For half a century, starting in 1945, Bob and his partner Ray Goulding, who passed away in 1990, created a unique kind of spoof comedy. On the radio, and, later, on television and stage, Bob and Ray lampooned media culture, creating fake soap operas like “Mary Backstayge, Noble Wife” (a parody of the radio soap “Mary Noble, Backstage Wife”) and interviewing one another while they impersonated various characters, like the incompetent journalist Wally Ballou, the food expert Mary McGoon, who had a recipe for “frozen-marshmallow and ginger-ale salad,” and the sportscaster Biff Burns, who signed off by saying, “This is Biff Burns saying this is Biff Burns saying goodnight.” Much of their comedy was improvised; Bob and Ray took their naturally sonorous radio voices and bent them into every imaginable shape, creating what Whitney Balliett, writing in this magazine in 1982, called “a surrealistic Dickensian repertory company, which chastened the fools of the world with hyperbole, slapstick, parody, verbal nonsense, non sequitur, and sheer wit, all of it clean, subtle, and gentle.”
Nowadays, the sources of Bob and Ray’s routines can be obscure: it’s not always obvious who or what is being parodied. But their sensibility seems absolutely contemporary. Bob and Ray’s comedy-as-media-criticism would be right at home on “The Daily Show” or “The Colbert Report.” In a 1990 Comment, written shortly after Ray Goulding died, Adam Gopnik described them this way:
Their genius was to see before anyone else that the real rhythm of the media culture was stately, slow, and tirelessly attentive. Meticulous consideration of the blatantly absurd; calm interrogation of the thunderingly bizarre; fatuous cheerfulness displayed in the face of the outrageous; the syrup of cordiality poured on the whole range of human dementia—that was what Bob and Ray alone caught, and parodied with a pitch so fine that people tuning in late to their work could take a while to realize that what they were hearing was a joke.
Here, for example, is a typical Bob and Ray routine, featuring Bob as a Komodo-dragon expert (you can listen to a recording, too):
ray: Tonight we’re talking to Darrel Dexter, the Komodo-dragon expert, from Upper Montclair, New Jersey. Say, doctor, would you tell us a little bit about the Komodo dragon?
bob: Happy to! The Komodo dragon is the world’s largest living lizard. It’s a ferocious carnivore found on the steep-sloped island of Komodo, in the lesser Sunda chain of the Indonesian archipelago, and the nearby islands of Rintja, Padar, and Flores.
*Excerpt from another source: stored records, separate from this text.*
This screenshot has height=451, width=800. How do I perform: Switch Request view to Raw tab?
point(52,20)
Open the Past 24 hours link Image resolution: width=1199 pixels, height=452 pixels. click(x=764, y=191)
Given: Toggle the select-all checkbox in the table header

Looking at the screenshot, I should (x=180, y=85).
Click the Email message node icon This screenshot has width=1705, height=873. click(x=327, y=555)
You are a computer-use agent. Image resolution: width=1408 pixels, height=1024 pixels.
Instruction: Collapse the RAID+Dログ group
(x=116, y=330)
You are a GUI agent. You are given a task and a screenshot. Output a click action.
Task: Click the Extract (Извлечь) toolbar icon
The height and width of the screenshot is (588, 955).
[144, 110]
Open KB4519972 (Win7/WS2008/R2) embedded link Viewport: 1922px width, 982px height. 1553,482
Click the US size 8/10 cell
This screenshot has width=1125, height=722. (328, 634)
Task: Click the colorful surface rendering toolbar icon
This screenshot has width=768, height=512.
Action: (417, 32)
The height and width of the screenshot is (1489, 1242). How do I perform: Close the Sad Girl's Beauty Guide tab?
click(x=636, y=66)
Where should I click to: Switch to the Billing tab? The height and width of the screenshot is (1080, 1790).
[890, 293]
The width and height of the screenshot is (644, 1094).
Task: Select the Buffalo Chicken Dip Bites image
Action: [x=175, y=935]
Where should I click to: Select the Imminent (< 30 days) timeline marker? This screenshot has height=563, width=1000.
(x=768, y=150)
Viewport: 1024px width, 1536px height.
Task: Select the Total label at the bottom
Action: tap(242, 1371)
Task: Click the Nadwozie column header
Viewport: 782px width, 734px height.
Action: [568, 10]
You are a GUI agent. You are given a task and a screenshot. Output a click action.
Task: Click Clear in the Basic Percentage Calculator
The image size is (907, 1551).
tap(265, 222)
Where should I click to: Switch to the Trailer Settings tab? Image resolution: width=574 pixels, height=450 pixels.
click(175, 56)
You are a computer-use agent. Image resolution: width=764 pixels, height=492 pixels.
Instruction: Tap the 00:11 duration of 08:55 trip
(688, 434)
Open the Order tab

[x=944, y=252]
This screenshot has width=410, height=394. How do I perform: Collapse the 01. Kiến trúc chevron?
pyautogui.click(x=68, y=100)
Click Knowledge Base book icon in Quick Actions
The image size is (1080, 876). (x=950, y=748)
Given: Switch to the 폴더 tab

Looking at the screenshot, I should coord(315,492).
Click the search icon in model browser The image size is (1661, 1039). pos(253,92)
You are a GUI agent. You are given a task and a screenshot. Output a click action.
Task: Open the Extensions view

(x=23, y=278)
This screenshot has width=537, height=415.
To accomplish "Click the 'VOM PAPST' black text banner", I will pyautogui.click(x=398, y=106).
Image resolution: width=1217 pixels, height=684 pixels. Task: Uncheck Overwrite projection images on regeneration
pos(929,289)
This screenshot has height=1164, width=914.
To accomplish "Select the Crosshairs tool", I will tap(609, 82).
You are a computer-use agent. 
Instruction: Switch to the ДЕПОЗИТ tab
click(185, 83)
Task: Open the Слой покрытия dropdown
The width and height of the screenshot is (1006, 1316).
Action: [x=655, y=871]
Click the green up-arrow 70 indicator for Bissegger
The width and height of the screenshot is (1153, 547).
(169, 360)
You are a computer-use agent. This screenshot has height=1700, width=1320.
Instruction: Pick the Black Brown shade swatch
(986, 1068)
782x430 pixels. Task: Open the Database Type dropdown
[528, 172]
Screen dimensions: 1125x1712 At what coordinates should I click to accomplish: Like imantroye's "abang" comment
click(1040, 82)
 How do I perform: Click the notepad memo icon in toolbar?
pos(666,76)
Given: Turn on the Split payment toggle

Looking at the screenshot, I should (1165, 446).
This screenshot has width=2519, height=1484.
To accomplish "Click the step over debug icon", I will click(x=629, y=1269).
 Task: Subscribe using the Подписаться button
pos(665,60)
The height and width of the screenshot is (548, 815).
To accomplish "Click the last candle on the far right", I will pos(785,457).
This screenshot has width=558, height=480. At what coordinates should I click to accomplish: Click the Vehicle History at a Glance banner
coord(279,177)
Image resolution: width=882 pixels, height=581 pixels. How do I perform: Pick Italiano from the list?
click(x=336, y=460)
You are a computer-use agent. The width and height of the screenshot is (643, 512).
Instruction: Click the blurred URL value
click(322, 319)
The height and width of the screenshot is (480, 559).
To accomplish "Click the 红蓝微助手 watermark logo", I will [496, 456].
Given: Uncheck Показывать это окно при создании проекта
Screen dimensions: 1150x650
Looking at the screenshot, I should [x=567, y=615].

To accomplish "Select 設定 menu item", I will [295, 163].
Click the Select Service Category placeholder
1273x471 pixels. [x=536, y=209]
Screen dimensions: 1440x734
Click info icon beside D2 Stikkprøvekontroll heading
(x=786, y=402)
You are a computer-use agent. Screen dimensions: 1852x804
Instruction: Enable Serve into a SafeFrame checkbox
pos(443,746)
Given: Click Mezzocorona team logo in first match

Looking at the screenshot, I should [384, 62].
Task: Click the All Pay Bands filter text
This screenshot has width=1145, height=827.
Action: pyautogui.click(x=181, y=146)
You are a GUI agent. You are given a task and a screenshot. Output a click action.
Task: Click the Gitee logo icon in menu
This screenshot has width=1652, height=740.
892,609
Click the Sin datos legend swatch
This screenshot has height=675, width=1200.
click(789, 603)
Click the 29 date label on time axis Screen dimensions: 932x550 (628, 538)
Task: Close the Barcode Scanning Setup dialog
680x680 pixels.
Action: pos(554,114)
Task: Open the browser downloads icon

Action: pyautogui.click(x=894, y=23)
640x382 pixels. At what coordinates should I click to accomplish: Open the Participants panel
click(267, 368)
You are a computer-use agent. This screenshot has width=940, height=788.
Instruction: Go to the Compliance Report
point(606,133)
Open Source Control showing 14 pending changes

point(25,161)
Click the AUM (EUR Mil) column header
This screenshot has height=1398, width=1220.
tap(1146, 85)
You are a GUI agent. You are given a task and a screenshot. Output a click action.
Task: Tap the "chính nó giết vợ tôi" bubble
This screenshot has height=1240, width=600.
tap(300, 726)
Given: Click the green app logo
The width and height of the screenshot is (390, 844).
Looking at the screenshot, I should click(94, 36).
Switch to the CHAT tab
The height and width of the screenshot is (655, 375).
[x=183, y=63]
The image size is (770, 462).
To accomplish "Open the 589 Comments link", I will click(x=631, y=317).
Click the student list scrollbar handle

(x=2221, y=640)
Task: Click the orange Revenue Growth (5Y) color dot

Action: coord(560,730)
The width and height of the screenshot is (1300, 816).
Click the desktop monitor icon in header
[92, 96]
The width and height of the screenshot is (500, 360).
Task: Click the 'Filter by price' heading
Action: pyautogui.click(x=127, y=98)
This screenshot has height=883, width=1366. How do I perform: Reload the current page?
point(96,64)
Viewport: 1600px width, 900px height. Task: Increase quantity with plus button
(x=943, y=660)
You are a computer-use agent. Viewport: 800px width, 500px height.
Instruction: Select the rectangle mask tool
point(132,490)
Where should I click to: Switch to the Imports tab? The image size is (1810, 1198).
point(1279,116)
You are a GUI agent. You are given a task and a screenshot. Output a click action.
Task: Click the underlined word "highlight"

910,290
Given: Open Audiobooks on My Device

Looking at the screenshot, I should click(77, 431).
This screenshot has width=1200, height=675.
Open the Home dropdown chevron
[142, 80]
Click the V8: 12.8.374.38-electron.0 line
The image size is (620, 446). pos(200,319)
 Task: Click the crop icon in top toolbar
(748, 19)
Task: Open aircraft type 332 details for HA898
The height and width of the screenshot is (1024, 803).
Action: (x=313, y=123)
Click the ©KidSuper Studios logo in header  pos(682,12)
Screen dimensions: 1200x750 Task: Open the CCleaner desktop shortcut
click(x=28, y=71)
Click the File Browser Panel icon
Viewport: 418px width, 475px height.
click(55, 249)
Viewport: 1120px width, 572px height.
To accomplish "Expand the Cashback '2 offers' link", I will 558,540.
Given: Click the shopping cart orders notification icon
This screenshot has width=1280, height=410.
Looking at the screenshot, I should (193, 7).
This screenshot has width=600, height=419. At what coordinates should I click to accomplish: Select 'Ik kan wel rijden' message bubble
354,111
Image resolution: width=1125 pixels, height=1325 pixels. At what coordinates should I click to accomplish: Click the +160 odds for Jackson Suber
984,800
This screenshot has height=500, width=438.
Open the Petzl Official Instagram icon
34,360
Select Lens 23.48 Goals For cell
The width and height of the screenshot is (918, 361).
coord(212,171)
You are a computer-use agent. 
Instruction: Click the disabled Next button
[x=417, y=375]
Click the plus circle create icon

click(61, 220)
ray: Where do they come from?
bob: [Mystified pause.] The Komodo dragon, world’s largest living lizard, is found on the island of Komodo, in the lesser Sunda chain of the Indonesian Archipelago, and the nearby islands of Rinja, Padar, and Flores. We have two in this country that were given to us some years ago by the late former Premier of Indonesia, Sukarno, and they reside in the National Zoo, in Washington.
ray: I, ah, believe I read somewhere, where a foreign potentate gave America some Komodo dragons. Is that true?
bob: [Pause.] Yes. The former Premier of Indonesia, Sukarno, gifted our country with two Komodo dragons—the world’s largest living lizards—and they reside at the National Zoo, in Washington.
ray: Well, now, if we wanted to take the youngsters to see a Komodo dragon—where would we take them?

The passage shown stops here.